Korean bank marks fifth attempt to sell off life insurance unit
Korean bank marks fifth attempt to sell off life insurance unit | Insurance Business Asia
Life & Health
Korean bank marks fifth attempt to sell off life insurance unit
The unit is looking to gain approval for a capital reduction plan to reduce financial burden
Life & Health
By
Kenneth Araullo
Korea Development Bank (KDB) is marking a fifth attempt to sell off its life insurance unit, KDB Life Insurance, with several private equity funds submitting letters of intent for the deal.
KDB has attempted to sell the unit back in 2014, 2016, and 2020. In 2020, JC Partners was successfully selected as the preferred negotiating partner, but the deal fell through due to qualification issues for the controlling shareholder.

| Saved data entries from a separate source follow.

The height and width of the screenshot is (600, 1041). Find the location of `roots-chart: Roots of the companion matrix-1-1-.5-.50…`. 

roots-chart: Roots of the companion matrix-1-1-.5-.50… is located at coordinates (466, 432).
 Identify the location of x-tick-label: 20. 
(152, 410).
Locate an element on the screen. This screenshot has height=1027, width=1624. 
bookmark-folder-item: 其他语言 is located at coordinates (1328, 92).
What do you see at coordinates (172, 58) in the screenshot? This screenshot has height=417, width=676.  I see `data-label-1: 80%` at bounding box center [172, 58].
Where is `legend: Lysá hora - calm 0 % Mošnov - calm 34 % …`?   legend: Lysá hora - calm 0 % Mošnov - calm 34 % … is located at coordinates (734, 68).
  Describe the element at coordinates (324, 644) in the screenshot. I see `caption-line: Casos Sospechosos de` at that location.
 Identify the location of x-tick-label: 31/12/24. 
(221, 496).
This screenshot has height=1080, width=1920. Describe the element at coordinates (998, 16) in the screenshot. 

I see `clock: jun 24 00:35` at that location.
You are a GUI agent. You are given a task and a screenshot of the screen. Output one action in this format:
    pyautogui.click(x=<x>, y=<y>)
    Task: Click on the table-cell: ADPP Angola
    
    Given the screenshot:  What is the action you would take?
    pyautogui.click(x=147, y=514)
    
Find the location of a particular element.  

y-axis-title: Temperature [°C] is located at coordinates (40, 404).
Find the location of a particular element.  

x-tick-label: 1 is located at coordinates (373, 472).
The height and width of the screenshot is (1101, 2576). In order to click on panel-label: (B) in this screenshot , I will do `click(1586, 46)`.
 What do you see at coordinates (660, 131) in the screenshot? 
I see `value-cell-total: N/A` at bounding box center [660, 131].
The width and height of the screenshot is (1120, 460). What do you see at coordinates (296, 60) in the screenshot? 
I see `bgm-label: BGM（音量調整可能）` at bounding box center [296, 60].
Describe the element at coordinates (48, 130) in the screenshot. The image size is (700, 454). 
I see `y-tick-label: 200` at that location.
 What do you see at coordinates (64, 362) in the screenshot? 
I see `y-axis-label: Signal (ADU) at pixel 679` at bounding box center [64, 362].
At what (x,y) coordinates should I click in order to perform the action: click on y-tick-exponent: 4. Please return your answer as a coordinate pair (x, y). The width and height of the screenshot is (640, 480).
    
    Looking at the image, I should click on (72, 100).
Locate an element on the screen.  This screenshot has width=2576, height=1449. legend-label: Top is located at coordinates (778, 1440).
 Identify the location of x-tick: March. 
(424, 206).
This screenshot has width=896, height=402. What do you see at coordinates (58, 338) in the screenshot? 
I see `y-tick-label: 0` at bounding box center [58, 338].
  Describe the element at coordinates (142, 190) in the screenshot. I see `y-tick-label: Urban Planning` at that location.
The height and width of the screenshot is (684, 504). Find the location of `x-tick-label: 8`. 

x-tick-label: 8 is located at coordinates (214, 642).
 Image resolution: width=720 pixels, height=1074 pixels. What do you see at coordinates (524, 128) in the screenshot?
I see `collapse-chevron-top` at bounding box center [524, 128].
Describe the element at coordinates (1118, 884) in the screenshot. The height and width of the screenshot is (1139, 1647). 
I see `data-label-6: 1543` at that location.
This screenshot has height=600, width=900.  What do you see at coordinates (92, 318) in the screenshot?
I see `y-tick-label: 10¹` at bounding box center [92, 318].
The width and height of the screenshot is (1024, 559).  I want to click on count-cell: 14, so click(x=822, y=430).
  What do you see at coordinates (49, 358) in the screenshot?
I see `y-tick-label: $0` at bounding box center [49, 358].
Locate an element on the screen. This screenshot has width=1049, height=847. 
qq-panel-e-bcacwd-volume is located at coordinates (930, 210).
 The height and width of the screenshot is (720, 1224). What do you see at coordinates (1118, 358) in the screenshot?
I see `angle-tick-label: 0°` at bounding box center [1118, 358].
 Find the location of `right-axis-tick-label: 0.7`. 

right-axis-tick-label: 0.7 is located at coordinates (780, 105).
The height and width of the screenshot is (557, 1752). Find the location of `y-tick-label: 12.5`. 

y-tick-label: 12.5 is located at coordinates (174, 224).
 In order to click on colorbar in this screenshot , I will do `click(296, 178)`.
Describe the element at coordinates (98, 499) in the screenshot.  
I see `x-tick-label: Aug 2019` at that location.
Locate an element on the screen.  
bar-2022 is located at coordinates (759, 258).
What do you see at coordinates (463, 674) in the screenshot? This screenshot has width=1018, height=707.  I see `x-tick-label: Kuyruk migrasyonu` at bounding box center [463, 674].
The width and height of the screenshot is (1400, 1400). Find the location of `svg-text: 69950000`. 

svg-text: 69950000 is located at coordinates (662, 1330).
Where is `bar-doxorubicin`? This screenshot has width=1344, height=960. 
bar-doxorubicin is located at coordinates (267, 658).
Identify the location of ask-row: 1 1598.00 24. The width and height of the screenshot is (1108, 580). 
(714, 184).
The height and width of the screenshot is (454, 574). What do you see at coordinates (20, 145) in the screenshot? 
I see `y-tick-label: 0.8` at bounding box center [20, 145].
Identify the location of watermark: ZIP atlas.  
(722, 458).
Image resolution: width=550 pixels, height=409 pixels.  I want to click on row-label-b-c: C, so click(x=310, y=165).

With the life insurance industry in the country becoming less attractive due to an aging population, KDB is now trying for a fifth time to sell the unit. To make the sale more viable for potential bidders, a report from Pulse News Korea found that the bank is taking steps to reduce the financial burden by reducing the capital of KDB Life Insurance.
Industry sources close to the matter said that Samil PwC, the current lead adviser for the sale, has receive to letters of intent from at least two new private equity funds. The sale will involve 92.7% of the total stake in KDB Life Insurance, with market observers estimating the price at around US$150 million.
The lead adviser will continue to receive letters of intent until the main bidding, which is scheduled from sometime in early to mid-June. On June 8, a shareholders’ meeting is also scheduled to gain approval for a capital reduction plan.